— Records to process —
Content starts

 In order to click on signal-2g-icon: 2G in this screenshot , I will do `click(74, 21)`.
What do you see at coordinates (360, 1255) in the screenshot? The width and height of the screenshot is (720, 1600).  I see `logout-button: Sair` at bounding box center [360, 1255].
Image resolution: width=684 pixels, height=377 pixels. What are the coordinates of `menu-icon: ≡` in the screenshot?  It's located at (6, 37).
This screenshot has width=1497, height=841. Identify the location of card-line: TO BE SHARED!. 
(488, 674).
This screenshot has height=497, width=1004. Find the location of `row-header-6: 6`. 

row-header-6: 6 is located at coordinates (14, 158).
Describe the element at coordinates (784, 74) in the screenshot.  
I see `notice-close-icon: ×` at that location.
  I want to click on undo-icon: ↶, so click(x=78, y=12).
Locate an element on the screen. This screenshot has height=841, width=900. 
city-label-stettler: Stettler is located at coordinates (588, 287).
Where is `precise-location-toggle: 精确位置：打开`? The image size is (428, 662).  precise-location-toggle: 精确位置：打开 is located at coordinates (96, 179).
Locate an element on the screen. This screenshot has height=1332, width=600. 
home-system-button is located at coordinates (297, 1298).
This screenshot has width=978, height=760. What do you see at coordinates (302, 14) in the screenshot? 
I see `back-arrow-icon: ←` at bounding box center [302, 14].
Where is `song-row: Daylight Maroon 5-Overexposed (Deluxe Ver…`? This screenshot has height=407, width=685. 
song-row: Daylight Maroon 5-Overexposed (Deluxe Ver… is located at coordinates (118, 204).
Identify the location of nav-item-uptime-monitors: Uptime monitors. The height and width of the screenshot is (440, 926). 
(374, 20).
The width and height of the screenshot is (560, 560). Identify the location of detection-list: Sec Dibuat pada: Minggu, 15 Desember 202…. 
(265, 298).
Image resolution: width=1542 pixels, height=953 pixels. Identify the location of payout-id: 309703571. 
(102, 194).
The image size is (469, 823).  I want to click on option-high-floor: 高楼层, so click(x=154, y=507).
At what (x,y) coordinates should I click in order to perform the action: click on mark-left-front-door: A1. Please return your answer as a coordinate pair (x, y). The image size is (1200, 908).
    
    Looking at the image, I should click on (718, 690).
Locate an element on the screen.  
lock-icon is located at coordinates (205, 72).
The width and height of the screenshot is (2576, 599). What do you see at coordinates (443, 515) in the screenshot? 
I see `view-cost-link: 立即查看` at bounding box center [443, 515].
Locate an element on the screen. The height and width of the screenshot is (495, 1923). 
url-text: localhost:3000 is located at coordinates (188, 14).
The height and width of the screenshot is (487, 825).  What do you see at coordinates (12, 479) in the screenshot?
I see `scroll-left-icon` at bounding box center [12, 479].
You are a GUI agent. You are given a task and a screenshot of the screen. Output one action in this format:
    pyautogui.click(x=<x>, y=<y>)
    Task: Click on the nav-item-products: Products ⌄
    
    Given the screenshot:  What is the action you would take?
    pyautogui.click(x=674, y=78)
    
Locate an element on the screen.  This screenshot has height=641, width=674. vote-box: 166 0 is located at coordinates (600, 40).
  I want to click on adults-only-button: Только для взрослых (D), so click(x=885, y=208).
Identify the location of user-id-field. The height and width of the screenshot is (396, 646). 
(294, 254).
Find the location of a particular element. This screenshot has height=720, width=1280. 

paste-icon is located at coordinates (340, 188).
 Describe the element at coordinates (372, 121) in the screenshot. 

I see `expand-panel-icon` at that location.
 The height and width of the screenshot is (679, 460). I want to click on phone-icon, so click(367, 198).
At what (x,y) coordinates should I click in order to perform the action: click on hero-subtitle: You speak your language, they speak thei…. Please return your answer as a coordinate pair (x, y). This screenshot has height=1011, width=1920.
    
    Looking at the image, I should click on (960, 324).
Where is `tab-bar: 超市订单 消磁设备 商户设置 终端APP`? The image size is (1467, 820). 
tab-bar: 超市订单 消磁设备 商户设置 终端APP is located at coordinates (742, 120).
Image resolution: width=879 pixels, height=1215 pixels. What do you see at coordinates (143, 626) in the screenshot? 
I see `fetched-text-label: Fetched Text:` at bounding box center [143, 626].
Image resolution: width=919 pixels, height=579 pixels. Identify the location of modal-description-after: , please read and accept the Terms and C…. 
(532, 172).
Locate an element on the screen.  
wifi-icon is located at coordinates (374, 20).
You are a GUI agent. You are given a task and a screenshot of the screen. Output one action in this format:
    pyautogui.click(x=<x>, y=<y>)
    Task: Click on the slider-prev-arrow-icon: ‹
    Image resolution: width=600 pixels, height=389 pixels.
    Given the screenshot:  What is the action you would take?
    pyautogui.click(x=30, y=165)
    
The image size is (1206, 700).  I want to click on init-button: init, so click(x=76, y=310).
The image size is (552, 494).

Content ends

Please return every line of the records above that contains the word "element", matching case exactly.

Describe the element at coordinates (784, 74) in the screenshot.  
Locate an element on the screen. This screenshot has height=841, width=900. 
Locate an element on the screen. This screenshot has height=1332, width=600. 
Locate an element on the screen.  
Locate an element on the screen. The height and width of the screenshot is (495, 1923). 
Locate an element on the screen.  This screenshot has height=641, width=674. vote-box: 166 0 is located at coordinates (600, 40).
Find the location of a particular element. This screenshot has height=720, width=1280. 
 Describe the element at coordinates (372, 121) in the screenshot. 
Locate an element on the screen.  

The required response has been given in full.